Of course, there is Social Security:  Average benefit: $1,461 per month in 2019 or $17,532 per year.  Try finding your place in the sun for them apples.

This is an impossible system for most Americans.  Social Security doesn’t pay enough and the only alternatives appear to involve investing in the market, real estate, or working longer.  But most people either don’t have enough money or experience to make investing a viable option for guaranteeing a comfortable old age.  This leaves real estate, namely, your home if you own one, or working longer, which may not be a viable option due to injury or illness.***  (Regarding the necessity of working longer: so much for retirement.)  Big money and its lobbyists have assured capitalists of favorable conditions for investing, including, of course, tax breaks.  Now they have a retirement system in place that makes the market a key ingredient in achieving truly comfortable golden years.  The house, as they say, always wins.

Forget the beach.  With this system, be happy if you have a decent roof over your head, clothes on your back, and enough to eat.  And try to make sure that you don’t need a nursing home.

Golden years?  Tin is probably the metal in play here.  Unless, of course, we do something smart and expand Social Security, provide Medicare for all, and cover nursing home costs so that we don’t bankrupt so many of our fellow citizens.  And while we are at it, let’s lift the burden of student debt off of the backs of future retirees.

Hey, it’s America.  I get to dream about a better world and true progress.

_________________

* “Only 18% of private-sector workers had access to a pension in 2017, and just 15% participated in one, according to the Bureau of Labor Statistics.
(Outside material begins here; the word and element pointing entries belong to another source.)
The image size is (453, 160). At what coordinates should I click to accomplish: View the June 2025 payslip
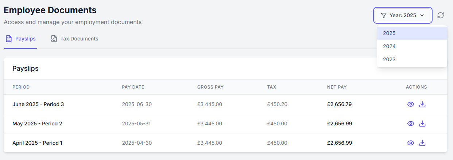[x=410, y=104]
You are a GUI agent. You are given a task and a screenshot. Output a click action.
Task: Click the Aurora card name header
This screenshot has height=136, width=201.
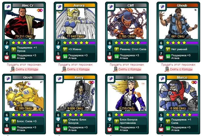pos(80,5)
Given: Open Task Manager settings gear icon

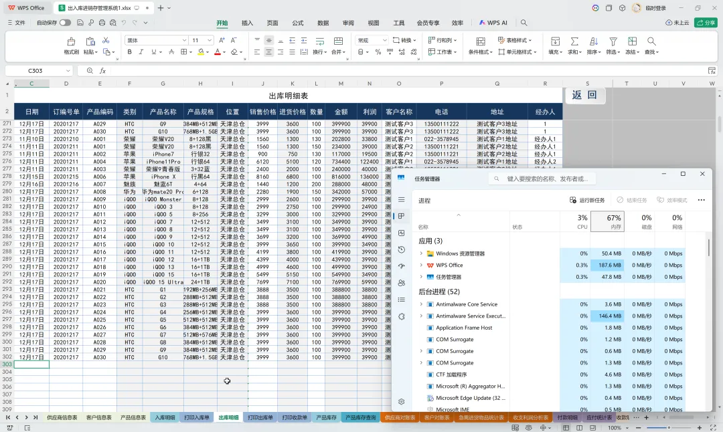Looking at the screenshot, I should (x=402, y=402).
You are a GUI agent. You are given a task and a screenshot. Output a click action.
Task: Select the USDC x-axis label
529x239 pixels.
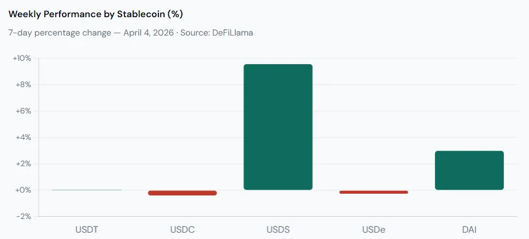tap(182, 229)
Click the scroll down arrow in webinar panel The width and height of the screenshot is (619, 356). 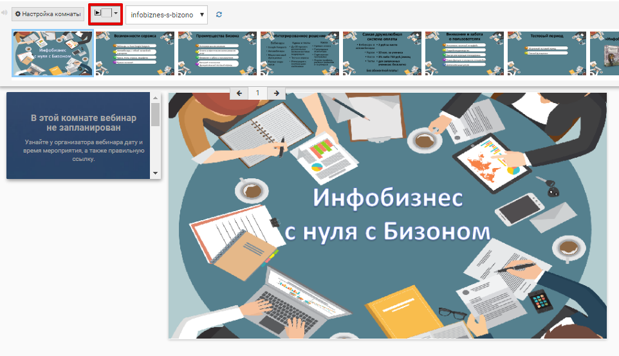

Over time, the number of private-sector workers who have access to a pension is largely expected to trend toward zero.”   “Pensions Are Disappearing, Here’s How to Save for Retirement.”    The Motley Fool, June, 2018

**  The article continues:

If you start at age 40:

  • With a 4% rate of return, you need to earn $466,808 per year and save $3,890.07 per month (exceeds the $19,000 annual limit on 401(k) contributions)
  • With a 6% rate of return, you need to earn $346,323 per year and save $2,886.03 per month (exceeds the $19,000 annual limit on 401(k) contributions)
  • With an 8% rate of return, you need to earn $252,359 per year and save $2,109.99 per month (exceeds the $19,000 annual limit on 401(k) contributions)

*** Thinking of annuities?  You will need a nice chunk of change to buy annuities that pay any significant amounts.